I prezzi dell’argento hanno ritrovato un forte slancio rialzista, avvicinandosi ai massimi pluriennali mentre gli investitori tornano verso gli asset rifugio a causa delle rinnovate tensioni geopolitiche. Il metallo prezioso è recentemente salito di oltre il 3%, attestandosi intorno a 58,92 dollari per oncia, invertendo un precedente ritracciamento e riportandosi a poca distanza dal livello psicologico chiave di 60 dollari.
L’ultimo rally è stato alimentato dall’escalation delle tensioni tra Stati Uniti e Iran, mentre anche gli investitori si stanno preparando a nuovi dati sull’inflazione statunitense e ai commenti dei funzionari della Federal Reserve. Nel complesso, questi sviluppi potrebbero determinare se l’argento continuerà la sua corsa o si prenderà una pausa dopo una delle sue fasi di crescita più forti delle ultime settimane.
Le tensioni geopolitiche spingono l’argento di nuovo verso i massimi pluriennali
L’argento ha registrato un forte rialzo dopo che le notizie sull’instabilità persistente relativo al conflitto Stati Uniti-Iran hanno aumentato la domanda di asset difensivi. I prezzi spot sono saliti sopra quota 59 dollari dopo essere scesi brevemente a circa 58 dollari all’inizio della settimana, sottolineando quanto rapidamente il sentiment sia tornato a favore dei metalli preziosi.
Il rimbalzo colloca l’argento comodamente al di sopra della zona di supporto importante tra 58 e 56 dollari, un’area che è diventata sempre più rilevante dal punto di vista tecnico.

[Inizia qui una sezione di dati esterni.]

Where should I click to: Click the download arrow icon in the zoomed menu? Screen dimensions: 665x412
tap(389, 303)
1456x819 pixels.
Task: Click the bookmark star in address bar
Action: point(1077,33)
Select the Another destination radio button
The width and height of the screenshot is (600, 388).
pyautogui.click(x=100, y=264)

Il mantenimento sopra questo intervallo suggerisce che gli acquirenti restano attivi nonostante l’aumentata volatilità nei mercati finanziari.
Le preoccupazioni che riguardano lo Stretto di Hormuz e l’aumento dei prezzi del petrolio hanno inoltre sostenuto i metalli preziosi. Con l’incertezza geopolitica in aumento, anche gli investitori spesso cercano asset in grado di preservare valore nei periodi di stress di mercato e l’argento ha beneficiato, insieme all’oro, di questa tendenza.
Sebbene la domanda industriale continui a svolgere un ruolo importante nella prospettiva di lungo termine dell’argento, i rialzi recenti sono stati determinati prevalentemente dagli acquisti come bene rifugio. Se le tensioni geopolitiche continueranno a crescere, il metallo potrebbe tentare di superare nuovamente i massimi recenti vicino a 61 dollari.
Previsioni sui prezzi dell’argento secondo CoinCodex
Secondo l’ultima previsione sui prezzi dell’argento di CoinCodex, il metallo prezioso potrebbe passare dalla sua attuale fase di forza a una correzione prolungata nel corso della fine del 2026 e nel 2027.
Le previsioni restano relativamente costruttive a luglio 2026, con prezzi previsti tra 45,84 e 57,67 dollari e livelli medi intorno a 51,75 dollari. Sebbene ciò rappresenterebbe solo un calo modesto rispetto ai prezzi attuali, il modello suggerisce che la pressione al ribasso crescerà gradualmente nel corso dell’anno.
Il momentum dovrebbe indebolirsi sensibilmente nella seconda metà del 2026. I prezzi medi sono previsti scendere nell’area dei 40 dollari ad agosto, per poi calare verso circa 35 dollari a settembre. Ottobre e novembre confermano questo trend, con previsioni di prezzi medi attorno a 32 dollari, mentre il momentum ribassista si rafforza.
L’outlook diventa ancora più prudente per il 2027. CoinCodex prevede prezzi medi sotto i 26 dollari a gennaio, per poi scendere verso l’area dei 20 dollari bassi nei mesi primaverili. Tra giugno e luglio 2027, il modello stima prezzi medi compresi tra circa 15 e 17 dollari, segnando il periodo più debole dell’intera proiezione.